Task objective | Please retype the listing below, matching every line exactly.

Source material |
══════════════════════════════

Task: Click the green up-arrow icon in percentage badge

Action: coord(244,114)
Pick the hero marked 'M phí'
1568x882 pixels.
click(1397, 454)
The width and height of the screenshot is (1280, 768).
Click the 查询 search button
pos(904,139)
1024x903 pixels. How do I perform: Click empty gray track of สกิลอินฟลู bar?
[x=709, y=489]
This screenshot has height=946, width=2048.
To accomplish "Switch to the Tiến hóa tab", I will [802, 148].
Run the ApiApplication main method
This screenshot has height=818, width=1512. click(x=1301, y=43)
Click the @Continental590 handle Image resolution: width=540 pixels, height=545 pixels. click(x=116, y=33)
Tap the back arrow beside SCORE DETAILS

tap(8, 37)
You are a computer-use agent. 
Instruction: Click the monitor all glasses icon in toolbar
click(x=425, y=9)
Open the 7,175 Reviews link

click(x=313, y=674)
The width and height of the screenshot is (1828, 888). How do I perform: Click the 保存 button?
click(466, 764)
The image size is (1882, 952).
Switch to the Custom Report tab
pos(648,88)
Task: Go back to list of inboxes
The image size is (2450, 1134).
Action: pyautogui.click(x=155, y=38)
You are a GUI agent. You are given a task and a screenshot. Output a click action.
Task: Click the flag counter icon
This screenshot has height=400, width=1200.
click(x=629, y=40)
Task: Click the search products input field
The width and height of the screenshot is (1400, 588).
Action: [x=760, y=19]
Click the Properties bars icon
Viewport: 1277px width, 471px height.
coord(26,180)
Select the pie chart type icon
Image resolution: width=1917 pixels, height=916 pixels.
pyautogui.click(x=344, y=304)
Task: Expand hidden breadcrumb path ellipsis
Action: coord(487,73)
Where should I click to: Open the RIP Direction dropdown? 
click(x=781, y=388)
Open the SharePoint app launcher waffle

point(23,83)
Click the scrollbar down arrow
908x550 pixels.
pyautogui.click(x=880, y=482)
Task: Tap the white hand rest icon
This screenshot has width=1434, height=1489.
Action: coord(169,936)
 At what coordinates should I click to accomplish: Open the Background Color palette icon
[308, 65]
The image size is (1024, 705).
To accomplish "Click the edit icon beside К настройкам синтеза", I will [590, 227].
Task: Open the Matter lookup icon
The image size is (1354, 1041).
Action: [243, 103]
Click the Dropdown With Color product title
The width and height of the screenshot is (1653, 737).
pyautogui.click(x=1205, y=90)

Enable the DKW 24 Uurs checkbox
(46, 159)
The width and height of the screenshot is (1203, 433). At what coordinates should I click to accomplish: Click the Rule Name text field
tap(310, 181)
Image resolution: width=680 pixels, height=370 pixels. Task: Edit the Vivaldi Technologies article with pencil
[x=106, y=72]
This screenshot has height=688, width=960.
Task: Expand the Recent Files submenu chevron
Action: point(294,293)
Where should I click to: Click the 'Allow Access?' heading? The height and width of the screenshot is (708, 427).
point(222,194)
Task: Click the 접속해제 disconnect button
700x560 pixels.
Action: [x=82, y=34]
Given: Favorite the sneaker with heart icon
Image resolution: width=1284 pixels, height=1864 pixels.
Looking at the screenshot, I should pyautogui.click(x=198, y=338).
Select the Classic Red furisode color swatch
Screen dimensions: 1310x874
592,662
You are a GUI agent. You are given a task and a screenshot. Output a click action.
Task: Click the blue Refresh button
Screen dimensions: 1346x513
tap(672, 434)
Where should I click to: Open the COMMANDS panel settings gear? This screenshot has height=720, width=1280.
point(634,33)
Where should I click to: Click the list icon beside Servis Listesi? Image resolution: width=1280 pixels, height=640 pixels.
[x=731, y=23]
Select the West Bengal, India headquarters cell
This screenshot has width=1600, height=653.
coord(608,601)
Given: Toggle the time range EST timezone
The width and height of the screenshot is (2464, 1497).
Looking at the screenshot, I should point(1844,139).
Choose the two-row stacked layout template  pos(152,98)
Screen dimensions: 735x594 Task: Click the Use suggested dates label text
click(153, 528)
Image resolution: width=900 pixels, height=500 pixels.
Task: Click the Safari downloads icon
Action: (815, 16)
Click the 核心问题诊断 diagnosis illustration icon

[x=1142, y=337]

══════════════════════════════

Solution to the exercise |
Task: Click the green up-arrow icon in percentage badge

Action: coord(244,114)
Pick the hero marked 'M phí'
1568x882 pixels.
click(1397, 454)
The width and height of the screenshot is (1280, 768).
Click the 查询 search button
pos(904,139)
1024x903 pixels. How do I perform: Click empty gray track of สกิลอินฟลู bar?
[x=709, y=489]
This screenshot has height=946, width=2048.
To accomplish "Switch to the Tiến hóa tab", I will [802, 148].
Run the ApiApplication main method
This screenshot has height=818, width=1512. click(x=1301, y=43)
Click the @Continental590 handle Image resolution: width=540 pixels, height=545 pixels. click(x=116, y=33)
Tap the back arrow beside SCORE DETAILS

tap(8, 37)
You are a computer-use agent. 
Instruction: Click the monitor all glasses icon in toolbar
click(x=425, y=9)
Open the 7,175 Reviews link

click(x=313, y=674)
The width and height of the screenshot is (1828, 888). How do I perform: Click the 保存 button?
click(466, 764)
The image size is (1882, 952).
Switch to the Custom Report tab
pos(648,88)
Task: Go back to list of inboxes
The image size is (2450, 1134).
Action: pyautogui.click(x=155, y=38)
You are a GUI agent. You are given a task and a screenshot. Output a click action.
Task: Click the flag counter icon
This screenshot has height=400, width=1200.
click(x=629, y=40)
Task: Click the search products input field
The width and height of the screenshot is (1400, 588).
Action: [x=760, y=19]
Click the Properties bars icon
Viewport: 1277px width, 471px height.
coord(26,180)
Select the pie chart type icon
Image resolution: width=1917 pixels, height=916 pixels.
pyautogui.click(x=344, y=304)
Task: Expand hidden breadcrumb path ellipsis
Action: coord(487,73)
Where should I click to: Open the RIP Direction dropdown? 
click(x=781, y=388)
Open the SharePoint app launcher waffle

point(23,83)
Click the scrollbar down arrow
908x550 pixels.
pyautogui.click(x=880, y=482)
Task: Tap the white hand rest icon
This screenshot has width=1434, height=1489.
Action: coord(169,936)
 At what coordinates should I click to accomplish: Open the Background Color palette icon
[308, 65]
The image size is (1024, 705).
To accomplish "Click the edit icon beside К настройкам синтеза", I will [590, 227].
Task: Open the Matter lookup icon
The image size is (1354, 1041).
Action: [243, 103]
Click the Dropdown With Color product title
The width and height of the screenshot is (1653, 737).
pyautogui.click(x=1205, y=90)

Enable the DKW 24 Uurs checkbox
(46, 159)
The width and height of the screenshot is (1203, 433). At what coordinates should I click to accomplish: Click the Rule Name text field
tap(310, 181)
Image resolution: width=680 pixels, height=370 pixels. Task: Edit the Vivaldi Technologies article with pencil
[x=106, y=72]
This screenshot has height=688, width=960.
Task: Expand the Recent Files submenu chevron
Action: point(294,293)
Where should I click to: Click the 'Allow Access?' heading? The height and width of the screenshot is (708, 427).
point(222,194)
Task: Click the 접속해제 disconnect button
700x560 pixels.
Action: [x=82, y=34]
Given: Favorite the sneaker with heart icon
Image resolution: width=1284 pixels, height=1864 pixels.
Looking at the screenshot, I should pyautogui.click(x=198, y=338).
Select the Classic Red furisode color swatch
Screen dimensions: 1310x874
592,662
You are a GUI agent. You are given a task and a screenshot. Output a click action.
Task: Click the blue Refresh button
Screen dimensions: 1346x513
tap(672, 434)
Where should I click to: Open the COMMANDS panel settings gear? This screenshot has height=720, width=1280.
point(634,33)
Where should I click to: Click the list icon beside Servis Listesi? Image resolution: width=1280 pixels, height=640 pixels.
[x=731, y=23]
Select the West Bengal, India headquarters cell
This screenshot has width=1600, height=653.
coord(608,601)
Given: Toggle the time range EST timezone
The width and height of the screenshot is (2464, 1497).
Looking at the screenshot, I should point(1844,139).
Choose the two-row stacked layout template  pos(152,98)
Screen dimensions: 735x594 Task: Click the Use suggested dates label text
click(153, 528)
Image resolution: width=900 pixels, height=500 pixels.
Task: Click the Safari downloads icon
Action: (815, 16)
Click the 核心问题诊断 diagnosis illustration icon

[x=1142, y=337]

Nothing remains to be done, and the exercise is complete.